Carolina Milesi is a senior research scientist in the Education and Child Development Department at NORC. She has more than 15 years of experience conducting rigorous quantitative analysis and evaluation of a wide range of educational issues at various levels of education, including early childhood, college, and graduate education. She has published studies of socioeconomic inequality in access to and persistence in post-secondary education, the gender gap in science, technology, engineering, and mathematics (STEM), and disparities in the labor force status of science and engineering doctorate holders. She has also evaluated the effect of educational conditions and programs, such as the effect of class size on student achievement and the effect of a large, federal research program that supported basic research in STEM education on knowledge building and researchers’ productivity.

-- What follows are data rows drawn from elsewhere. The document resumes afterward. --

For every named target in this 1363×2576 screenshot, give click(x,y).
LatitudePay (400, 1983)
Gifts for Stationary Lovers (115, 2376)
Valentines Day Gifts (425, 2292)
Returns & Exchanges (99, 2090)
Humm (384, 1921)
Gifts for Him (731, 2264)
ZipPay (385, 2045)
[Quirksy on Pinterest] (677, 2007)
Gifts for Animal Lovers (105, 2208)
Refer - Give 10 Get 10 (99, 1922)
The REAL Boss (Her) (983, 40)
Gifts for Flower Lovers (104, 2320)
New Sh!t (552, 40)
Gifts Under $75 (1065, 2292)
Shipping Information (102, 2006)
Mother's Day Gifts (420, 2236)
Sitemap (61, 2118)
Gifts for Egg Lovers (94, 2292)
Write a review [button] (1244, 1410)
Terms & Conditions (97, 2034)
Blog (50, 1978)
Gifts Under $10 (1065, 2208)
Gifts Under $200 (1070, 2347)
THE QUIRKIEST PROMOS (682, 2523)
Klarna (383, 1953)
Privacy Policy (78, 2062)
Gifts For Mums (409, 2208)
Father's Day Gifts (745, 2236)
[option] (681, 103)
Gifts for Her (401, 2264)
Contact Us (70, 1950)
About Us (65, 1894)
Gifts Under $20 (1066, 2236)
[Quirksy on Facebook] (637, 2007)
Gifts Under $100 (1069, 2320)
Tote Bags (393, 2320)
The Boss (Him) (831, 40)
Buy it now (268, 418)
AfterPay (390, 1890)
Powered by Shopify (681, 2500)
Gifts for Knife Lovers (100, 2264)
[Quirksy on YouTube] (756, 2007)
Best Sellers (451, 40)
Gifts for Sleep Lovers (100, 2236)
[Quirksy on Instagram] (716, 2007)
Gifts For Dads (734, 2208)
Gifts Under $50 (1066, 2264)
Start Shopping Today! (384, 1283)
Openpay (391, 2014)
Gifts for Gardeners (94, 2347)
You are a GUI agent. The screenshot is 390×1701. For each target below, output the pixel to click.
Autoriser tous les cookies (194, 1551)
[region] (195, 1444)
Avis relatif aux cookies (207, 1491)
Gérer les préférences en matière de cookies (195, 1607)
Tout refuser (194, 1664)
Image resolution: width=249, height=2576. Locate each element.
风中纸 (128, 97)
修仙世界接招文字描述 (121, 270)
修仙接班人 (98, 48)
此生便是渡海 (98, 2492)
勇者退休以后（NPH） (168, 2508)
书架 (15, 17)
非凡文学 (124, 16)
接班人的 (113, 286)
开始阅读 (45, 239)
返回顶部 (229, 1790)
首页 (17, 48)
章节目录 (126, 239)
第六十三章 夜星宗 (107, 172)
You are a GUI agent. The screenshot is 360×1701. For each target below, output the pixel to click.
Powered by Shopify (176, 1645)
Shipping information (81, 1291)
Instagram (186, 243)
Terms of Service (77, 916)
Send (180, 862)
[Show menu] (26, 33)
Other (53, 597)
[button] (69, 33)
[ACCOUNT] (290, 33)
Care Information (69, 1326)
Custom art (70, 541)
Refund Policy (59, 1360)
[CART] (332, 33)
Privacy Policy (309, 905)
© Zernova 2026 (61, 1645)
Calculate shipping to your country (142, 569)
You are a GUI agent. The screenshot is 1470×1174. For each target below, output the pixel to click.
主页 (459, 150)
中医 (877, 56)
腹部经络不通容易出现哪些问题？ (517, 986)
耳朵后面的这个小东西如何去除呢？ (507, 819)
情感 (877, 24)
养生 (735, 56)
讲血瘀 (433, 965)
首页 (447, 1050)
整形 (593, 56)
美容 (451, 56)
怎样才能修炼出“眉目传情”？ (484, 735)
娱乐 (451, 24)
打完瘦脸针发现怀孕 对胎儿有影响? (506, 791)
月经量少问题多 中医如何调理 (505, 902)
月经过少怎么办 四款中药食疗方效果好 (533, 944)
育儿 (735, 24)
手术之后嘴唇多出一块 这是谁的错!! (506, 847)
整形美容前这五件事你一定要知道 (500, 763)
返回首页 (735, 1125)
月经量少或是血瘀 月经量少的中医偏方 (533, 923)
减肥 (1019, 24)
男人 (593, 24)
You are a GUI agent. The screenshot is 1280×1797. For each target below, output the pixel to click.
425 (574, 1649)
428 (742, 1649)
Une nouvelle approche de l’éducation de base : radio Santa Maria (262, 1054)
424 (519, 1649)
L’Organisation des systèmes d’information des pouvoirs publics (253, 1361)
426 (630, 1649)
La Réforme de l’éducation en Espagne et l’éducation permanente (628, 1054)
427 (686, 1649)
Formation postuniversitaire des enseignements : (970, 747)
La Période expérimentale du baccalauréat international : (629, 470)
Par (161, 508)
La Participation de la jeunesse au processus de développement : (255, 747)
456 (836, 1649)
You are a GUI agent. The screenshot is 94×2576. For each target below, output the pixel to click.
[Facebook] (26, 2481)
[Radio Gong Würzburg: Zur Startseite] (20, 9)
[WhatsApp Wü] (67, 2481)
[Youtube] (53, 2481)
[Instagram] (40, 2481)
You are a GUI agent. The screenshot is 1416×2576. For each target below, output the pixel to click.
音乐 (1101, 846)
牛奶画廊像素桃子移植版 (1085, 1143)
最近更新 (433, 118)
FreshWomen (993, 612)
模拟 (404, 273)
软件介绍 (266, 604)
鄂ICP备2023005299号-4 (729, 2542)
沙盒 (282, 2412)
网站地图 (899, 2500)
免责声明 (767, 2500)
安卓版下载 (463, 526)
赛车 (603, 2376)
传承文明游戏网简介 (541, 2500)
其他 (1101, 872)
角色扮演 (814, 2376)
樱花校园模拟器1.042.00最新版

For almost a decade, Milesi has served in various leadership roles in the National Survey of Early Care and Education (NSECE). The NSECE is a national study of child care supply and demand conducted in 2012 and 2019, sponsored by the Administration for Children and Families, U.S. Department of Health and Human Services. She has led analysis of the utilization and availability of early care and education, overseen quality control for production of data files and documentation for public and restricted-use access, and supported NSECE data users through training and technical assistance.

In addition to her extensive expertise using and producing large-scale databases, Milesi has experience collecting, processing, and analyzing other types of data, such as bibliometric data, data from college transcripts, and data collected via the Ecological Momentary Assessment or Experience Sampling Method (EMA/ESM), which involves repeated measurement of individuals’ behaviors and experiences in real time and in their natural environments. She recently led and published results of a National Science Foundation-funded study of gender differences in college students’ persistence in computer science, based on ESM data collected using smartphone technology several times a day over the course of a week. She is expanding the use of ESM to other research areas, such as a projected funded by the National Institute of Justice that aims to investigate the overlap and sequencing of victimization and perpetration events through daily measurement of interpersonal conflicts. 

Milesi has received research grants from the Robert Wood Johnson Foundation, the Spencer Foundation, and the American Educational Research Association. Her work has been published in Teachers College Record, Educational Evaluation and Policy Analysis, Research in Social Stratification and Mobility, Social Science and Medicine, and LGBT Health, among others.